Eusebio Alvaro is the Associate Provost for Research at Claremont Graduate University (CGU), a Research Full Professor in the Division of Behavioral and Organizational Sciences, as well as Co-Director of the Health Psychology and Prevention Science Institute at CGU. He has had central responsibility for the development of message-based interventions and campaigns across all of the HRSA and NIDA projects with which he has been involved. He also was a curriculum developer for the Mass Media Prevention component of the Universal Prevention Curriculum and a core instructor in CGU’s certificate program in Mass Media Prevention. Much of his work has focused on applying theory and research relevant to persuasion and behavior change to address substance use prevention as well as the training of graduate students and prevention specialists to do the same.

 

Katherine Mora

Katherine Mora is a psychologist, specializing in social psychology, cooperation and community management at the Universidad El Bosque in Colombia. She boasts knowledge and experience in consultation and psychosocial intervention, community development, teaching, and qualitative and quantitative research.

 

 

 

 

 

 

Juliana Mejia

Juliana Mejia is a Social Worker, and a PhD candidate at Maastricht University. Currently, she works with Corporación Nuevos Rumbos as Director of Prevention and is responsible for the implementation of several projects in Colombia and other Latin American countries.  To date, she is the author and co-author of more than 20 publications including one book, three book chapters, and several articles in Spanish, English, and Portuguese. 

 

 

Jose Patrik Madayag

Jose Patrik Madayag is an Information Officer in the Preventive Education and Community Involvement Service whose mandate is the development, implementation, and monitoring of drug prevention programs, activities, and projects of the PDEA. 

 

 

 

 

 

 

Hang Pham

Hang Pham has been working as a reporter for the state-owned Vietnamese television, also known as Vietnam Television (VTV) since 2012. Prior to joining VTV, she worked at a private TV station, VITV. Pham has covered a wide range of fields including politics, business and financials, economics.
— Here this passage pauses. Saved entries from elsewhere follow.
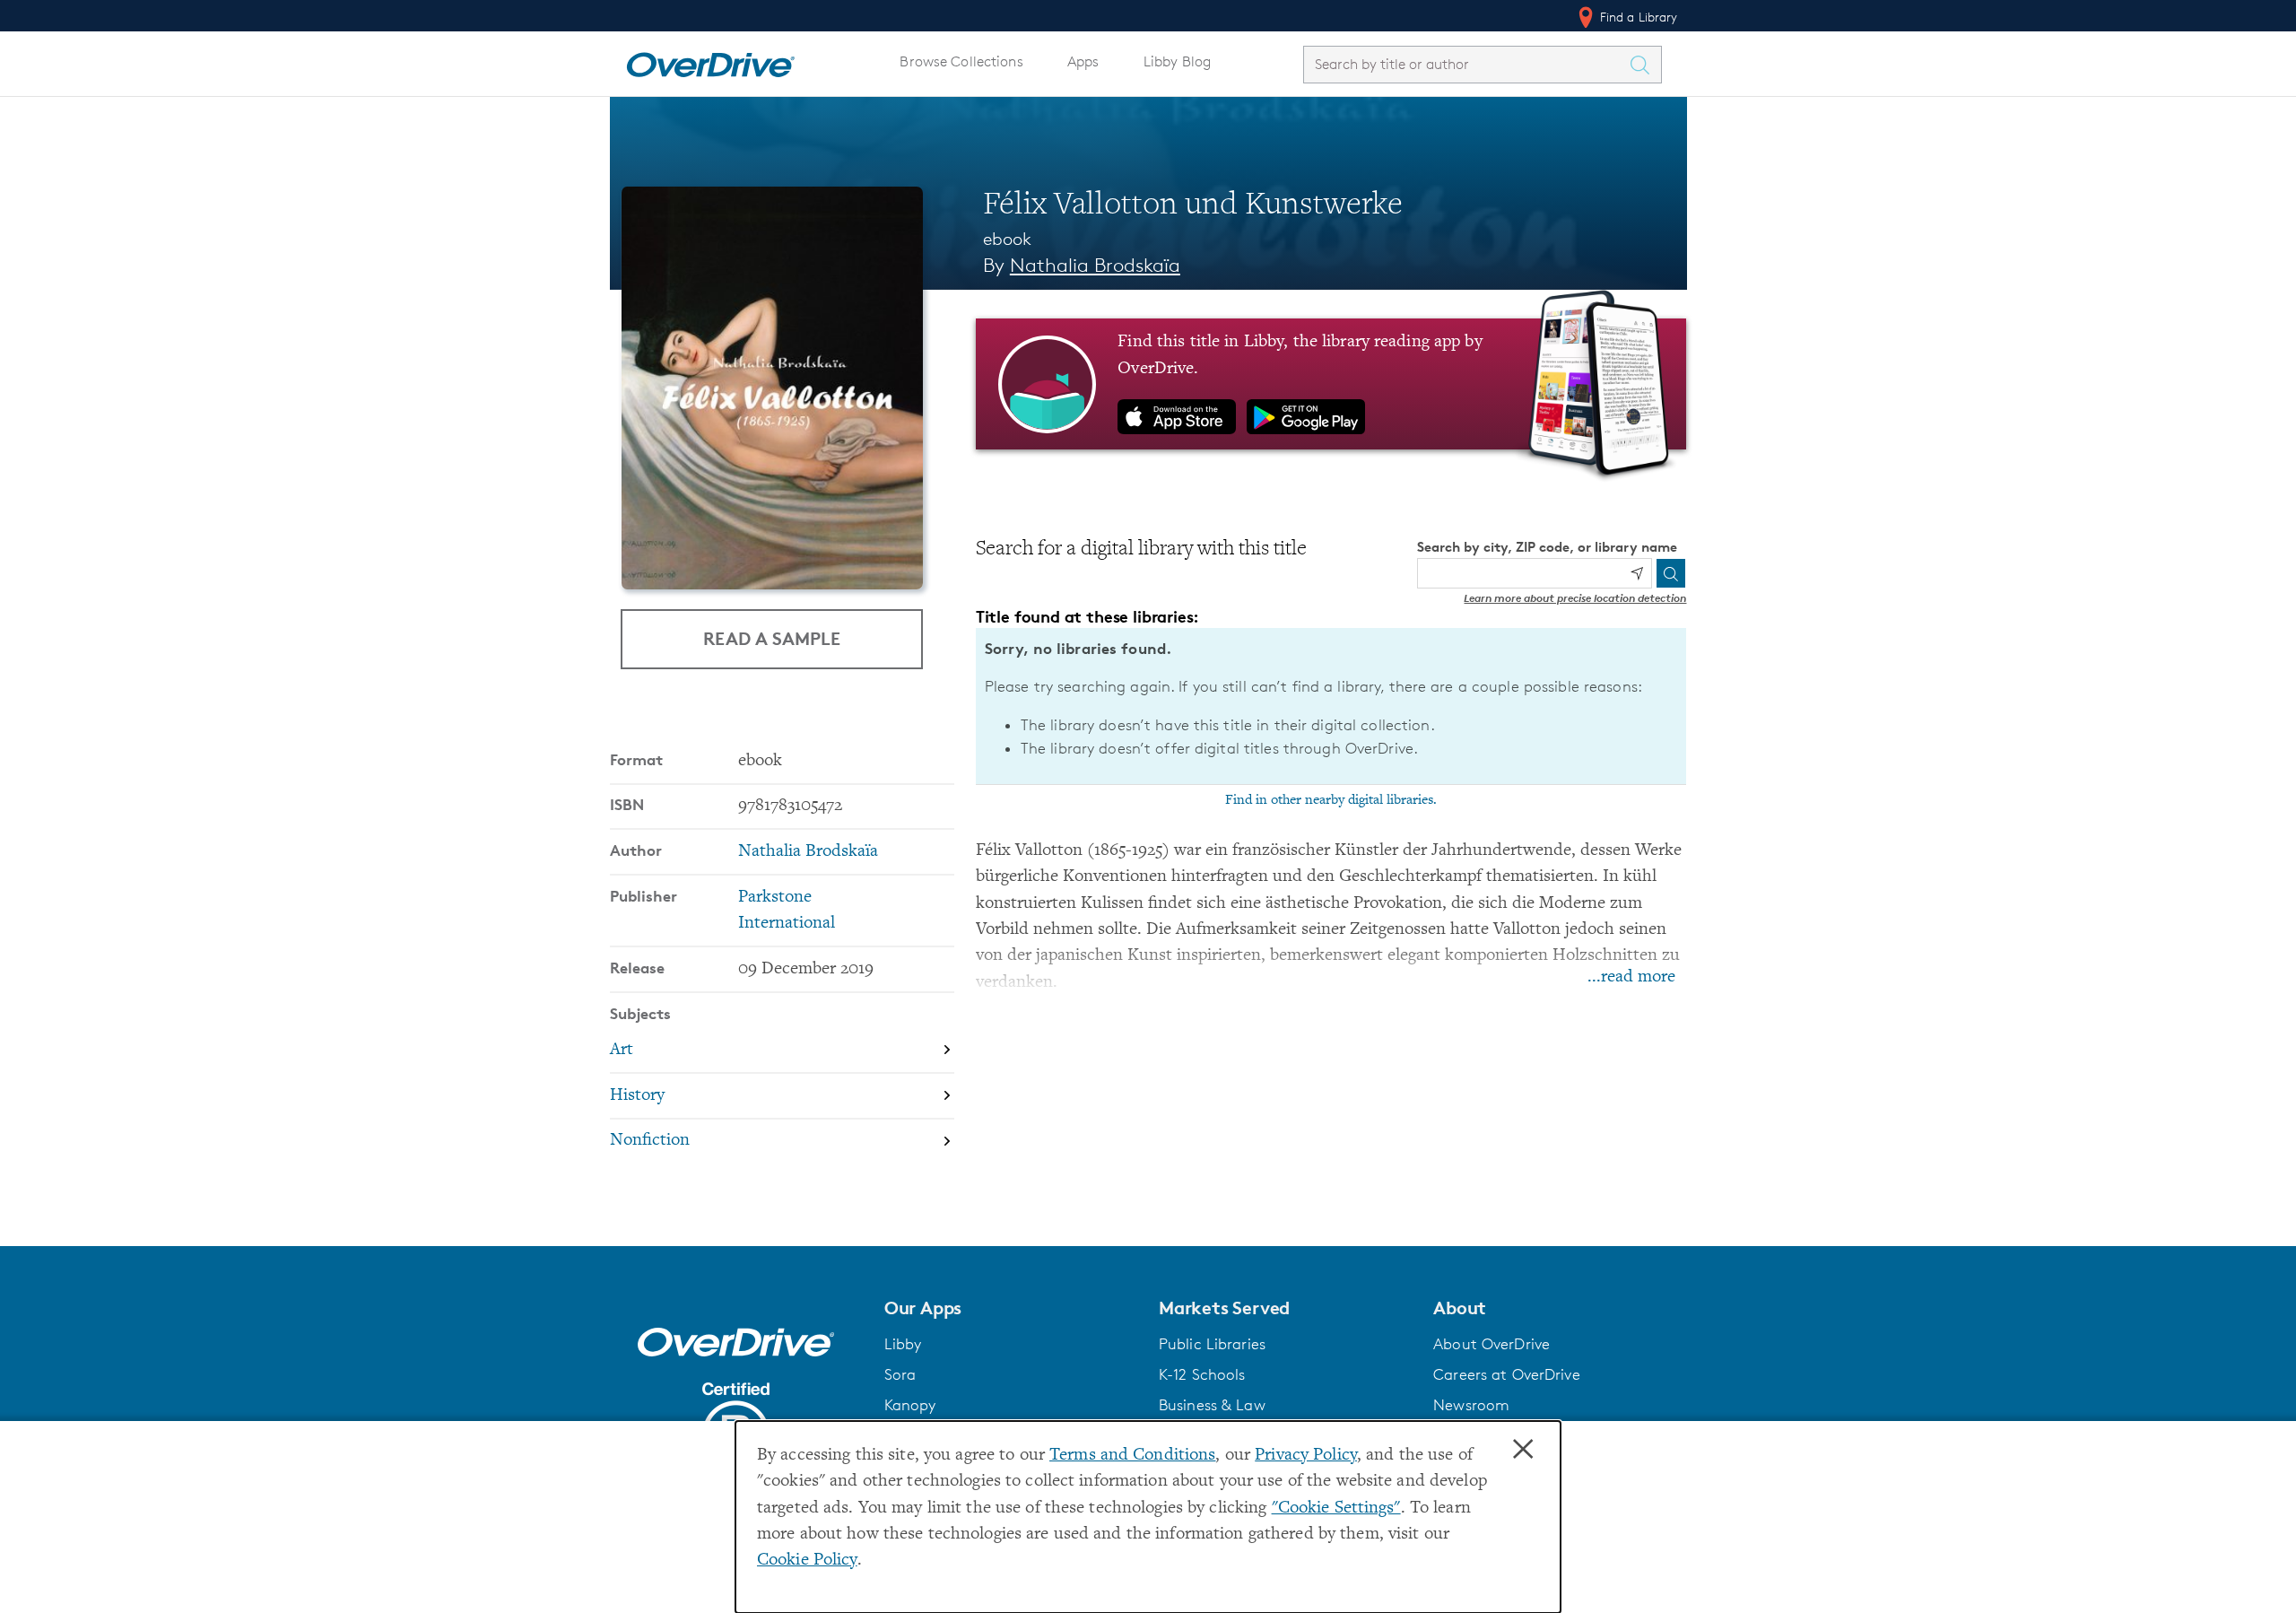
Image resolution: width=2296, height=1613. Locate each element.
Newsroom (1471, 1405)
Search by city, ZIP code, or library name (1547, 546)
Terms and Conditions (1132, 1455)
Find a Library (1637, 16)
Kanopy (910, 1405)
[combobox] (1466, 64)
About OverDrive (1491, 1344)
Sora (900, 1374)
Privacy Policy (1306, 1455)
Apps (1083, 61)
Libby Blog (1177, 61)
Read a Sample (771, 638)
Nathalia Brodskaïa (1095, 265)
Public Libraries (1212, 1344)
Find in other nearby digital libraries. (1331, 800)
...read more (1631, 977)
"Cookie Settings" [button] (1336, 1508)
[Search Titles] (1645, 65)
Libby (903, 1344)
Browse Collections (961, 61)
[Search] (1671, 573)
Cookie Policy (807, 1560)
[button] (1010, 1308)
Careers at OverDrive (1506, 1374)
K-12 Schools (1202, 1374)
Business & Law (1212, 1405)
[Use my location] (1636, 573)
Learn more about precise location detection (1575, 598)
For the past two years she played an important producer role in the weekly program called National Assembly and Voters which focuses mainly on law building, bills discussions and issues of voters' concerns. Upon graduation, Pham and her Vietnam team have organized various workshops to raise awareness on prevention science and train reporters, policy makers, university students to understand the effectiveness of persuasive prevention messages especially in psychoactive substances prevention.